Осуждены скитаться. Гороховый пиджак тумана. Театральная тумба. Кленовый лист парил над каким-то другим городом: над Гавром, над Глазго… Вполне вероятно — счастья не видать, а удача отвернётся. Утешимся. Не привыкать. Помянем её добрым словом, невольные очевидцы её скандалов и её медленного, но неуклонного падения. Ну, скатывания. Судоремонтные заводы, старая угольная гавань, докеры в кадках, забастовка, по чьей вине торчали неделю, отпрыски, бруски, школы для неполноценных детей, кобура полицейского, двугорбый мост-верблюд, который вдруг предстал перед нами в ночных огнях, как неземное видение. Панама. Чили. Вращающийся щит, скучая, крутился туда-сюда, отражая дождевые стрелы. Упорно не желал быть уродом-зонтом. Желал быть бойцом в битве. Чтоб его разорвало вот на такие клочки! У неё, понимаете ли, неважное настроение. Не прочту ни строчки у неё на лбу. Рычи, не рычи. Увижу ли я свою толстушку, вернее, то, что от неё останется? К моему возвращению она постарается превратиться в стройную щепку. Табак поможет и горящий неугасимым синим пламенем друг-алкоголь у неё внутри, в её грустном, насквозь проспиртованном теле. Она будет ходить из дома в дом, её везде примут с распростёртыми объятиями, посадят за стол и напоят чем попало, а есть не дадут ни крошки. Насмерть напоят. Она бы и рада поклевать, да забыла: как это делается. Желудок отказывается принимать пищу, ничего соблазнительного он в ней не видит. Офелия, нимфа, боров за прилавком, нескладные твои басни, не скупись. Рахиль, Рахиль, я и твержу, как грамматику. Не палач, так жертва. Всё, что мы можем сказать с печально закрытыми, отягощенными скорбью веками. Пьяным-пьяны, как четыре стельки, как переплёт у мола, как смываемые на песке следы. Держимся друг за дружку, чтоб не упасть в эту холодную подколенную ванну, в это шипенье…
Рассвет брызнул. Рижский причал и набережная уплывали от нас, дальше, дальше. Две фигуры, высокая и низенькая, делались всё меньше. Не разобрать: что они кричали. Одна из них неистово махала зонтом. Вот они уже точки. Вот неразличимы…
Громада воды колыхалась, безбрежная колыбель. Колыхалась, колыхалась. И плавали на её поверхности разные нетонущие предметы.

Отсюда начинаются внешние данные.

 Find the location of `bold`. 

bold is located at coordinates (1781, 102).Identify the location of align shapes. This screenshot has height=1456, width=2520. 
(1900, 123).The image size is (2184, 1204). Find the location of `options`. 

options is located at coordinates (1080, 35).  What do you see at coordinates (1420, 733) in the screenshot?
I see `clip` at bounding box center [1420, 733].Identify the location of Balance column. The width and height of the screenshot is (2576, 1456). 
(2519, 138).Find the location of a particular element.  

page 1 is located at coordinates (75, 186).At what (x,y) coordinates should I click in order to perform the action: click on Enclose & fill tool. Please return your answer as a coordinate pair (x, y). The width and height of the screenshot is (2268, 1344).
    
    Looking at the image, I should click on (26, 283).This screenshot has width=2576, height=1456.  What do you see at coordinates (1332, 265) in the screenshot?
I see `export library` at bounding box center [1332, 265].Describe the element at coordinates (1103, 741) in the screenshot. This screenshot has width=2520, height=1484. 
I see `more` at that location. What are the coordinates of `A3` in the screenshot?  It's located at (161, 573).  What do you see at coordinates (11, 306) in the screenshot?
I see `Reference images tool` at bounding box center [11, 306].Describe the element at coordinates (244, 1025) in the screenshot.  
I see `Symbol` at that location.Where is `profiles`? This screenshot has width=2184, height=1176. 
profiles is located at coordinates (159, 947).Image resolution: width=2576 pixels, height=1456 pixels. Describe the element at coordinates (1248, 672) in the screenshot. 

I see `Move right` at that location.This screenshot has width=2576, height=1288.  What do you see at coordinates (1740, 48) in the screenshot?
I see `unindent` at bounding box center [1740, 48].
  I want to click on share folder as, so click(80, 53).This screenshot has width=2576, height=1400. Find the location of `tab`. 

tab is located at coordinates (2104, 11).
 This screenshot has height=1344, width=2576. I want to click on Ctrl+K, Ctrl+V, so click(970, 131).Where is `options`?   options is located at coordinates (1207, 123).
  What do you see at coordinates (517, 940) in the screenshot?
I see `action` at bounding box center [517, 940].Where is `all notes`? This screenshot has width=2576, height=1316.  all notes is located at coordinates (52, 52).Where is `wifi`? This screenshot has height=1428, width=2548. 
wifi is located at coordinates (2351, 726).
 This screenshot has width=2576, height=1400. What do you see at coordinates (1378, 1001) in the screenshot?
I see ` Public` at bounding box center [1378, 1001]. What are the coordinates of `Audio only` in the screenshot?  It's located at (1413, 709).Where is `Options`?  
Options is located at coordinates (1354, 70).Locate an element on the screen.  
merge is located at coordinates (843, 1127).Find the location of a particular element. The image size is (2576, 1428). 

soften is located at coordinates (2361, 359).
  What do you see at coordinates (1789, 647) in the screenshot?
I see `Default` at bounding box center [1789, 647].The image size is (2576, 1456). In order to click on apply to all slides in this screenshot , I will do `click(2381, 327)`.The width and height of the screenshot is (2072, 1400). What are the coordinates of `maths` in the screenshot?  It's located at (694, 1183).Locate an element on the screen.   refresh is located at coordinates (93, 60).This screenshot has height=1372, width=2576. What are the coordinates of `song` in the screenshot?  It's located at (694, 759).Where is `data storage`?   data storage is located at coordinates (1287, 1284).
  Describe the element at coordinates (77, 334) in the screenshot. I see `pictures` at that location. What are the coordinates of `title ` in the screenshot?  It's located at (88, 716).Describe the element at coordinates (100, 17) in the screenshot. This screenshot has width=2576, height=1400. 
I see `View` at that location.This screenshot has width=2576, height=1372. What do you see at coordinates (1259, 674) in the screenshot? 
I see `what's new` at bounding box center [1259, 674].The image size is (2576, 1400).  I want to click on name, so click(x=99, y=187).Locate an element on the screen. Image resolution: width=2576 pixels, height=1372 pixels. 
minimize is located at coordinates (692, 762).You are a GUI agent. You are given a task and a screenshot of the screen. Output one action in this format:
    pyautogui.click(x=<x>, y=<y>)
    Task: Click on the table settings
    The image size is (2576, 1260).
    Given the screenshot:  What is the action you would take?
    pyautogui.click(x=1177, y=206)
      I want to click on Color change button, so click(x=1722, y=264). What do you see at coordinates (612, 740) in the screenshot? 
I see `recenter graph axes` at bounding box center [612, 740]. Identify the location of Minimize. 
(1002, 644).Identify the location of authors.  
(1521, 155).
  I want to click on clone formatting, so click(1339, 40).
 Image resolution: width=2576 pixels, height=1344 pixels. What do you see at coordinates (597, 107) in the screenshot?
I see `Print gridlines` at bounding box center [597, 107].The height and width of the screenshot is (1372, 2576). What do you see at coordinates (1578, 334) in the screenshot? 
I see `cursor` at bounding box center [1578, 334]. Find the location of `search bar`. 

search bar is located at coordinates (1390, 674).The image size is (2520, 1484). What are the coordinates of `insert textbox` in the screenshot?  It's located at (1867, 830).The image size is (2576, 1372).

Одна волна хвасталась перед другой обломками кораблекрушения. Бочки, ящики, протянул руку — не достать. Баю-бай, не забивай нас.
ЗАСЛУШИВАЛСЯ ВОЛН
В конце апреля он вернулся из плавания. Воробьиный рейс в Бремен. Моргнул и — обратно. Быстрый «Гермес». Так называется спасательное судно Балтийского морского пароходства. Отпустили на три дня. А там — три океана. Сингапур.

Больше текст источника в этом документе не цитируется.